Meditación del agua
El texto que sigue fue leído en la librería La Tertulia de Río Piedras el 24 de abril de 2009, con motivo de la presentación del libro Fragmentos del habla de Fernando Cros (San Juan, Editorial de la Universidad de Puerto Rico, 2009). He decidido revisarlo y publicarlo para conmemorar el primer aniversario de la muerte del poeta en el mes de diciembre de 2011. Pero también con el deseo de que su último libro Signos con el que culminó su vida sea finalmente publicado póstumamente. Los pasajes que aparecen subrayados y en cursivas son versos tomados del libro Fragmentos del habla.Yes, as everyone knows, meditation and water are wedded together.
–Herman Melville, Mobby Dick or The Whale
El agua es la gran creadora de formas. –Fernando Cros
En nuestros tiempos la labor del poeta y del pensador es casi secreta, por no decir clandestina. Pocos leen poesía y menos aún se dedican a leer y ponderar lo que implica efectivamente leer en medio de la saturación de ofertas y títulos del mercado cultural. Pocos o pocas se dan a la tarea de posar su mirada sobre el pliegue letrado del pensamiento. No es un problema de clase social, de extracción de clase, de tener o no una educación formal; ni tampoco una mera consecuencia de la concepción tecnocrática de la cultura. Las razones de la pérdida del sentido poético – hablemos por ahora en esos términos – son complejas. Pero en todo caso están ligadas al despunte de la primera civilización mundial, a la deslumbrante aceleración del ritmo de vida que atraviesa todo el cuerpo social planetario. Esto resulta inseparable de lo que se podría llamar la arritmia del negocio – es decir: la negación del ocio y, por ende, del tiempo libre para disponer libremente de sí mismo – con todos sus estragos cardiovasculares e infartos del cerebro. Todo sucede como si llegado el momento el riego sanguíneo no soportase ya más las altas cuotas de imbecilidad; como si la mente humana no estuviese preparada para lidiar, con ingenio y sabiduría, con las grandilocuentes invenciones de su propio cerebro.
Así, por ejemplo, el dinero, con todas sus nuevas variantes electrónicas, digitales, financieras y crediticias, pasa por la piel y las redes neuronales, pero sin dejar huellas memorables en el tacto ni caricias en la intimidad del corazón. Tan sólo la callosidad del impulso a la repetición. El delirio capitalista ha llevado hasta el límite la abstracción metafísica del valor y ha llevado la usurpación del excedente del valor, es decir, la plusvalía, a todos los ámbitos de la vida, sea física o psíquica, intelectual o afectiva.

:: Datos proporcionados ::
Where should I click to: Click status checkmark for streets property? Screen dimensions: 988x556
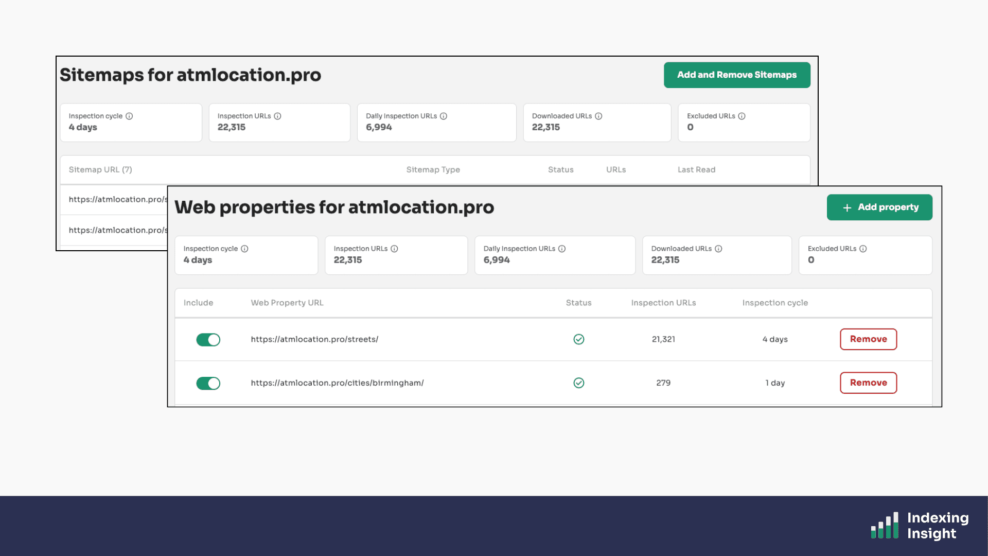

:: Instrucciones ::
1) Según el fragmento seleccionado, ¿a qué están ligadas las razones de la pérdida del sentido poético? Explícalo en una a tres oraciones.
2) Prolonga el ensayo sobre la meditación del agua a partir de su última oración.

:: Respuestas ::
1) Están ligadas al despunte de la primera civilización mundial y a la deslumbrante aceleración del ritmo de vida que atraviesa todo el cuerpo social planetario. Esto resulta inseparable de la "arritmia del negocio", que el texto define como la negación del ocio y, por ende, del tiempo libre para disponer libremente de sí mismo.

2)
De esta manera se impone, insistimos, el negocio (nec otium) y, con ello, la tiranía de una nueva y sofisticada moral de esclavos, como bien hace más de un siglo supo vislumbrar Nietzsche. Todo ello en nombre precisamente de la democracia, la libertad o incluso el socialismo. La Rusia actual, nacida de los despojos de la antigua URRS, es un Estado de mafiosos, la República Popular China es la nueva vanguardia del capitalismo mundial y los EE.UU. han terminado siendo los sepultureros de la democracia moderna. Embriagados como están con su poder han sacado a relucir una de las más desconcertantes contradicciones de nuestros tiempos: el fenómeno de una cultura con un caudal enorme de riqueza material y con una de las más tristes, desgraciadas e ignorantes de su propia miseria espiritual.
Resulta obvio que todo lo anterior es incompatible con el ritmo, la melodía, el tono, la pausa y los silencios de la respiración poética. A menos que, como ya hicieran de modo ejemplar Gustav Mahler con sus sinfonías, Ezra Pound con sus Cantos, Paul Celan con sus poemas y Zoran Musik con sus dibujos, uno sea capaz de transformar el arte, la literatura, el pensamiento e incluso la ciencia, en una máquina de apropiación poética, concebida para darle un nuevo soplo de vida a la vida en medio de los poderes que la niegan y pretenden subyugarla.
Si pensar, como bien enseña Kant, es un ejercicio de paciencia, entonces pensar poéticamente es, por su parte, una manera particular de respirar y de cultivar la dignidad del lenguaje. Nada casualmente Fernando Cros titula la última parte de su libro Aforismos de la lentitud. El número 8 reza así: El poeta es el que espera. Y si rezar es, al decir de Emerson, contemplar la vida desde el más alto punto de vista, entonces el acto poético es una plegaria dirigida a la abundancia y don del lenguaje, a aquello que generó, en un momento dado e inmemorial, lo que Fernando Cros ha llamado una sonoridad originaria: «El poema entonces se convierte en una especie de sonda, en una imagen sonográfica. Quizá lo que uno busca es la recuperación de esa palpitación inicial a partir del salto o la transformación de la materia inerte en materia viva.» La espera del poeta no es la de la esperanza ni la de la desesperación sino la del paciente cuidado y cultivo de la palabra.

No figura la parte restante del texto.